The really interesting thing is, lemme see if I can put this into words :)
When assembling stereo final tracks, like, in order to crossfade from one song into another, or mixing two stereo signals together ( in both of these instances I speak of the already final finished mixed tracks ) I think that the summing in the DAW is undeniably better than trying to assembly edit on a console .
First, there is no aditional conversion hit, or generation loss.
Second, there are no unnecessary passes thru amplifiers.
If you scope the output while you are doing this, the waveform during stages where there is only one ( i.e. just one waveform playing at the moment ), even though going thru the mix bus of the DAW, looks EXACTLY the same as the waveform on DAT. Of course during the mixing it does not.

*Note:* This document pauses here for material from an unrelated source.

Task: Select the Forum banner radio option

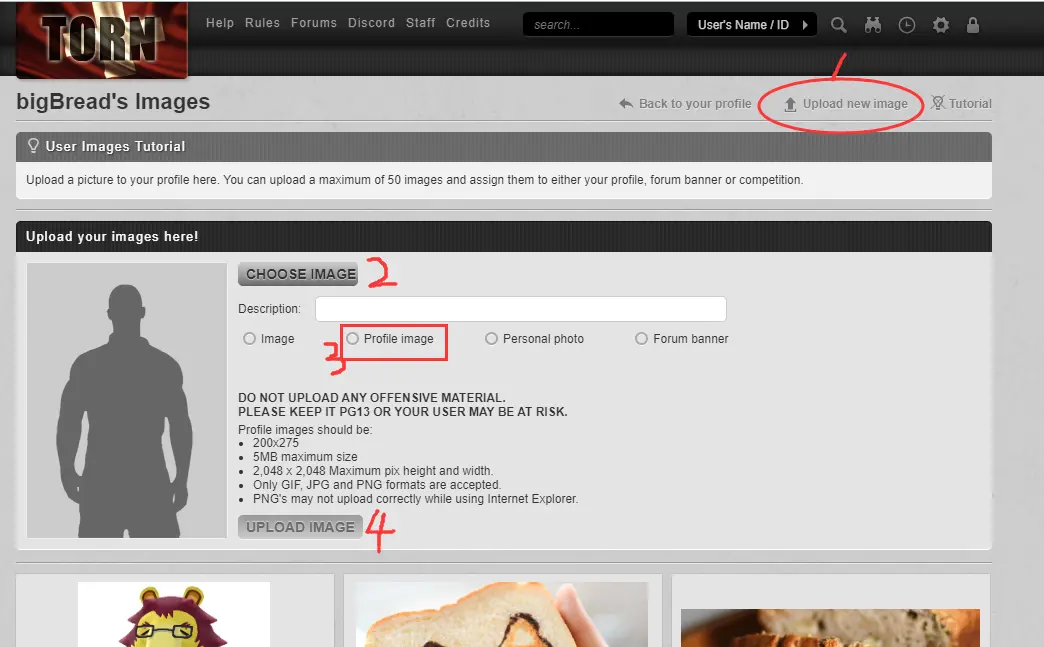Action: coord(642,339)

This only happens if you are careful to find the "zero settings" for each DAW, many times the manufacturers are iffy about this...SHAME on them!
Anyway if a DAW can mix 2 stereo tracks together just fine, why cant it do more?
I agree with you that it gets worse as more tracks are added. I would prefer that it be truly " garbage in garbage out " and just turn things down so they dont clip...I dont think thats so much of a problem at 32 bit anyways! Do manufacturers think we are too stupid to turn it down when we see clipping?